Mazara, Greenpeace denuncia il peschereccio "Eighteen". Pinne di squalo a bordo

Il peschereccio italiano “Eighteen“, della compagnia siciliana Asaro Matteo Cosimo Vincenzo, impegnato nella pesca nei mari della Sierra Leone, è stato fermato dalle autorità africane perché a bordo sono state trovate pinne di squalo. Lo comunica la ong Greenpeace spiegando che la segnalazione è stata fatta da attivisti dell’associazione ambientalista che erano a bordo della nave Esperanza durante attività di monitoraggio contro la pesca illegale nei mari dell’Africa occidentale, condotte in queste settimane e fino agli inizi di maggio, insieme alle autorità di nazioni costiere come Guinea Bissau e Sierra Leone.

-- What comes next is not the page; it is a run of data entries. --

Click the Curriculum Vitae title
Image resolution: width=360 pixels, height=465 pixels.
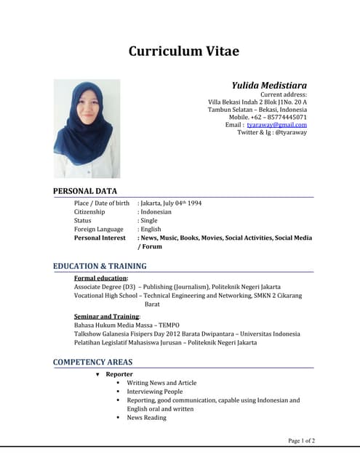click(x=183, y=51)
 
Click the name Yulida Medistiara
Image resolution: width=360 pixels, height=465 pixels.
click(x=269, y=85)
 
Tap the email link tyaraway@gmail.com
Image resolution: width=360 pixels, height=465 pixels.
click(x=276, y=124)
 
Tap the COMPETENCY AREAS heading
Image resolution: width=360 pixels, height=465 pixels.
click(x=92, y=362)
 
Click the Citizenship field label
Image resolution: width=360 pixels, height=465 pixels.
click(x=89, y=211)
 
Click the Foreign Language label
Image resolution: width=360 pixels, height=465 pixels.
click(x=99, y=229)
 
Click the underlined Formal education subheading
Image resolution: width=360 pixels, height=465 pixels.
click(x=101, y=278)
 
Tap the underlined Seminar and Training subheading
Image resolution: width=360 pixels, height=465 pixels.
click(x=107, y=317)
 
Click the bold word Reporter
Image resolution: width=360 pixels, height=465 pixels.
click(x=119, y=373)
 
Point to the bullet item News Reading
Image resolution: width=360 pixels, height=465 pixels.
click(x=146, y=417)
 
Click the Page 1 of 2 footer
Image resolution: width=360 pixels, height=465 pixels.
click(x=302, y=440)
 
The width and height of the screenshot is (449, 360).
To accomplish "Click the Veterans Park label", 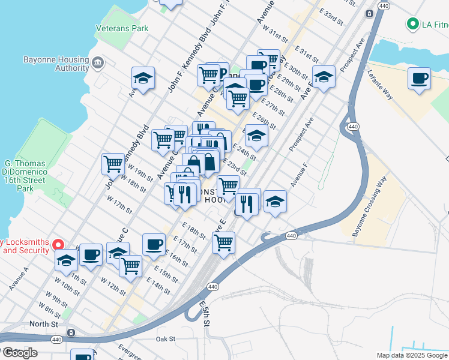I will (x=122, y=28).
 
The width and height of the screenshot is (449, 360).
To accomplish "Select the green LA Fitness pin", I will (x=412, y=25).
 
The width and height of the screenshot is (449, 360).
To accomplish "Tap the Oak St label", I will (x=165, y=339).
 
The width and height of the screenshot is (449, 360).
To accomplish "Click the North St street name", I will (x=45, y=324).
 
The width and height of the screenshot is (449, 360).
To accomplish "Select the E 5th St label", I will (x=204, y=314).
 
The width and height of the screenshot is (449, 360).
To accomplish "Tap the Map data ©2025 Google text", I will (x=412, y=355).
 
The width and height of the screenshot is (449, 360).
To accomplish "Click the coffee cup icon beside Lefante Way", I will (x=419, y=79).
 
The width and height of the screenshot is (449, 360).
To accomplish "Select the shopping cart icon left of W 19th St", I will (x=113, y=163).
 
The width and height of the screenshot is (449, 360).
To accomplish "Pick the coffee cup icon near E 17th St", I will (x=154, y=244).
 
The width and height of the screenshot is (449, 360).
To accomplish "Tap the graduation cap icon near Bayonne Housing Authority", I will (x=143, y=78).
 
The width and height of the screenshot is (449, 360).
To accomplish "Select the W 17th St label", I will (x=119, y=205).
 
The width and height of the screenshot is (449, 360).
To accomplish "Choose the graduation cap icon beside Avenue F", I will (x=275, y=202).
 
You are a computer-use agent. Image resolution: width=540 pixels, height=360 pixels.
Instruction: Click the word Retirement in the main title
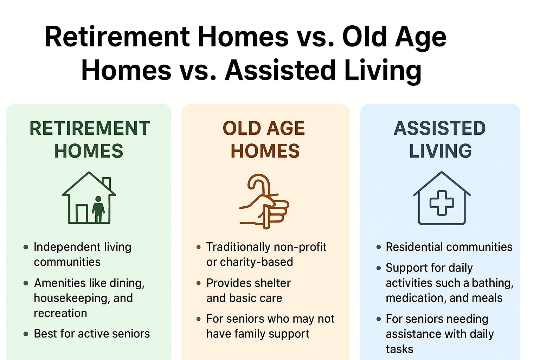coord(117,37)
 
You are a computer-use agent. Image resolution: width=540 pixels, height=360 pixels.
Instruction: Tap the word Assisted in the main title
coord(280,70)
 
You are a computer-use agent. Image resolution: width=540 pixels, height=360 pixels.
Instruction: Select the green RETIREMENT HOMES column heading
coord(90,139)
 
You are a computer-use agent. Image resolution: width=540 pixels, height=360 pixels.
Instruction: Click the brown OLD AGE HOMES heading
coord(264,139)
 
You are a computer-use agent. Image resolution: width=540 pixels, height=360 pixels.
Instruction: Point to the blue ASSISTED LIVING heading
coord(440,139)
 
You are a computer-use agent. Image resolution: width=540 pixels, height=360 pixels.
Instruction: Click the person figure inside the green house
coord(98,209)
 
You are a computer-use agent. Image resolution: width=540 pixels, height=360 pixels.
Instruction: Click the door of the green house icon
coord(82,213)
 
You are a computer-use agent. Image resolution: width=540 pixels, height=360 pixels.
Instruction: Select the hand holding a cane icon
coord(264,201)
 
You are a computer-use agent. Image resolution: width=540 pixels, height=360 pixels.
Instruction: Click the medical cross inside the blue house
coord(442,203)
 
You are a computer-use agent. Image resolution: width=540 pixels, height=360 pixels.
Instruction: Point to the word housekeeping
coord(71,298)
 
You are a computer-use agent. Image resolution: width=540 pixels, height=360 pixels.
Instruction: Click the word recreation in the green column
coord(60,313)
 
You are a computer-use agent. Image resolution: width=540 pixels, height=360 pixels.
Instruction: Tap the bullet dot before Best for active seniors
coord(26,334)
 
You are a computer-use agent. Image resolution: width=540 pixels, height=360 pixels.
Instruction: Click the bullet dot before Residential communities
coord(378,247)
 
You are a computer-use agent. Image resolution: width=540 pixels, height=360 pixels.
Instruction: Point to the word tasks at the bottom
coord(399,349)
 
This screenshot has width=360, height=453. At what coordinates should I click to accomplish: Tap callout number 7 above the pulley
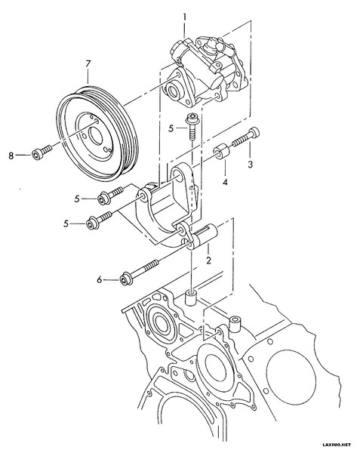tap(88, 64)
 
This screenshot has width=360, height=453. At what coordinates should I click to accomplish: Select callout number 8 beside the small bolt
tap(11, 156)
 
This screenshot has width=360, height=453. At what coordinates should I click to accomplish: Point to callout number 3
tap(251, 165)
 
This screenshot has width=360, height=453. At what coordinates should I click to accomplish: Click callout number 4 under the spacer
tap(225, 182)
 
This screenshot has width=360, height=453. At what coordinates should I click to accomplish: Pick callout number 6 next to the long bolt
tap(100, 279)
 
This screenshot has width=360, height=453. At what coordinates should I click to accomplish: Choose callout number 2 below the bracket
tap(208, 260)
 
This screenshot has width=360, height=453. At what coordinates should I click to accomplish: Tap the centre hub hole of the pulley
tap(95, 136)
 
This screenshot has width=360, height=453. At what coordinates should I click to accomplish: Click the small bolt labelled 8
tap(42, 153)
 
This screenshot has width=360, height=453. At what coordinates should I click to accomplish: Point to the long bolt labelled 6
tap(139, 273)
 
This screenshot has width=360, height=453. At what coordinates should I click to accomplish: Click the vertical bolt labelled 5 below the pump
tap(192, 126)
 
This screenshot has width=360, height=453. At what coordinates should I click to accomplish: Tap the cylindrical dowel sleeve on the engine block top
tap(191, 298)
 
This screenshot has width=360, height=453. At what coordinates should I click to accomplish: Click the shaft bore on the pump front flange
tap(174, 91)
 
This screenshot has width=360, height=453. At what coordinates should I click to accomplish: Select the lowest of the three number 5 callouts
tap(66, 224)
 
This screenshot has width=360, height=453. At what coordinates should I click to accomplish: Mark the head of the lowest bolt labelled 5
tap(91, 224)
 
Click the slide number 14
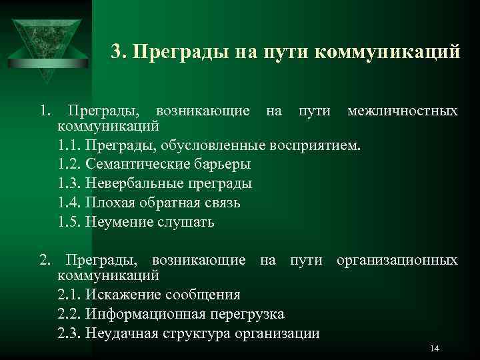pos(435,349)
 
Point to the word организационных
pos(397,259)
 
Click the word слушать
pos(186,222)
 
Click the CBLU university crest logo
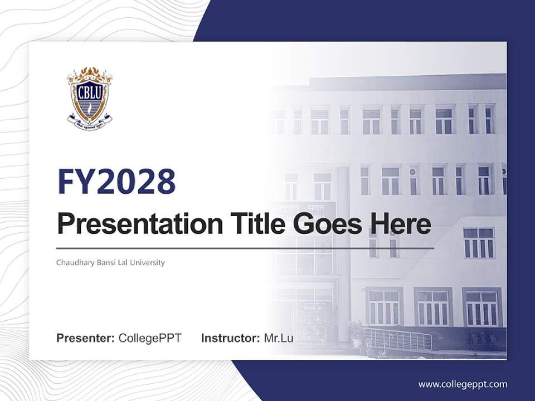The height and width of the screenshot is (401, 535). tap(90, 98)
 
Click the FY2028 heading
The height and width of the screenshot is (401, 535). tap(116, 182)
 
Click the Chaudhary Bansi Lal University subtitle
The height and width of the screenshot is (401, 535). tap(110, 262)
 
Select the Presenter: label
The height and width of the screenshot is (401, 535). tap(85, 338)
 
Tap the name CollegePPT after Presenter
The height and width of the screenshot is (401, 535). tap(150, 338)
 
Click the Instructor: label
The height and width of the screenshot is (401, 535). tap(230, 338)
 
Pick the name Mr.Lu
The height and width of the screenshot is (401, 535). tap(279, 338)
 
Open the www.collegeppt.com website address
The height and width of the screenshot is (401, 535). tap(463, 384)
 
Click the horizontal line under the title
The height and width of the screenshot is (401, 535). tap(245, 248)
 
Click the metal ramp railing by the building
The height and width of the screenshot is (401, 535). tap(398, 339)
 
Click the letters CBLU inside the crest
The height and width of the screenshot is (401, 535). tap(90, 90)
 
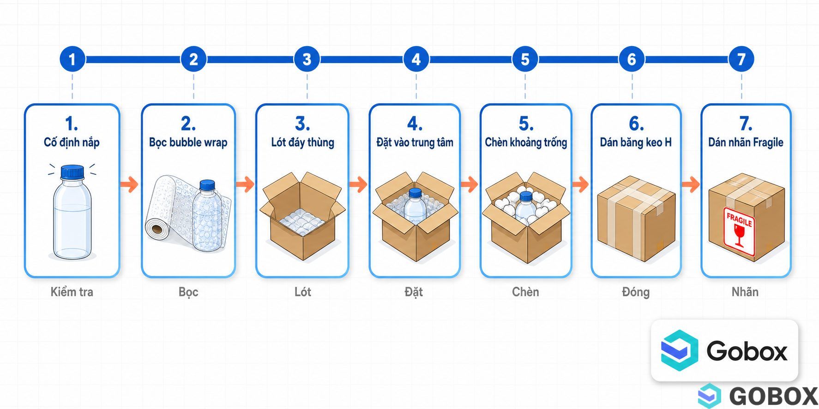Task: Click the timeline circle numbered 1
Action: (72, 59)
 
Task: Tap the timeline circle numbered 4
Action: (416, 59)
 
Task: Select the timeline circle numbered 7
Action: (741, 59)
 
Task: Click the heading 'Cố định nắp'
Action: (72, 142)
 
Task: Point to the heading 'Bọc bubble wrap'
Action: (188, 142)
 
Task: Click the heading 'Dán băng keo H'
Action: (636, 142)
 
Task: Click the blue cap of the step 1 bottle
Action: (72, 172)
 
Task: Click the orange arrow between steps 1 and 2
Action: (129, 184)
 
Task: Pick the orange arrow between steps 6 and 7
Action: (691, 184)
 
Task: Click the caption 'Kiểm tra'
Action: (72, 292)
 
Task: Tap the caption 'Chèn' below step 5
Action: (525, 292)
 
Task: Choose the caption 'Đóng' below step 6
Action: (636, 292)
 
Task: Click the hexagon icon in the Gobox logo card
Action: (679, 351)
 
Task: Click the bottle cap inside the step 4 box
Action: (416, 192)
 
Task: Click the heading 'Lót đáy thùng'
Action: (302, 142)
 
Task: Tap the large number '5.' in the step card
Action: (526, 124)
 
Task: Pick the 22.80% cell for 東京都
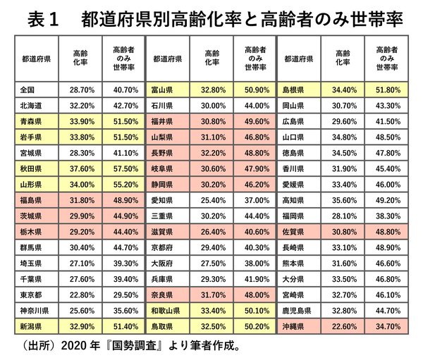click(78, 294)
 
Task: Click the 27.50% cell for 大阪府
click(212, 263)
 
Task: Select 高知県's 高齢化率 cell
click(342, 200)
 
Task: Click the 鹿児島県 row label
click(295, 310)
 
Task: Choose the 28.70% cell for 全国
click(78, 90)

Lo “shark finning“, cioè il taglio delle pinne degli squali e il successivo rigetto della carcassa in mare, “non è proibita dalla legislazione della Sierra Leone, ma il divieto di rimozione delle pinne di squalo è invece previsto dalla normativa Ue e si applica a tutti i pescherecci europei e in tutti i mari – ricorda Greenpeace. “La normativa Ue vieta inoltre la detenzione, il trasbordo e lo sbarco di pinne di squalo da pescherecci europei. Siamo di fronte a una chiara violazione, il primo caso che ci risulta coinvolgere direttamente un peschereccio italiano in un’attività illegale di shark finning” commenta Serena Maso di Greenpeace Italia auspicando “severe misure nei confronti dei responsabili, sia da parte della Commissione europea che dall’Italia”.

La pratica del finning, aggiunge, “contribuisce a decimare le popolazioni di squali, fondamentali per mantenere in equilibrio la salute degli oceani, ma già in fortissimo declino in tutti mari del mondo a causa della pesca eccessiva e illegale”. Oltre a quello dell’Eighteen, le autorità hanno scoperto altri tre casi di pesca illegale, su due navi cinesi e su un peschereccio coreano. A bordo di uno dei due pescherecci cinesi sono state trovate 70 buste contenenti carcasse di squalo. Quasi la metà di tutte le navi presenti in queste acque è di società cinesi, mentre il 40% è di società dell’Unione europea.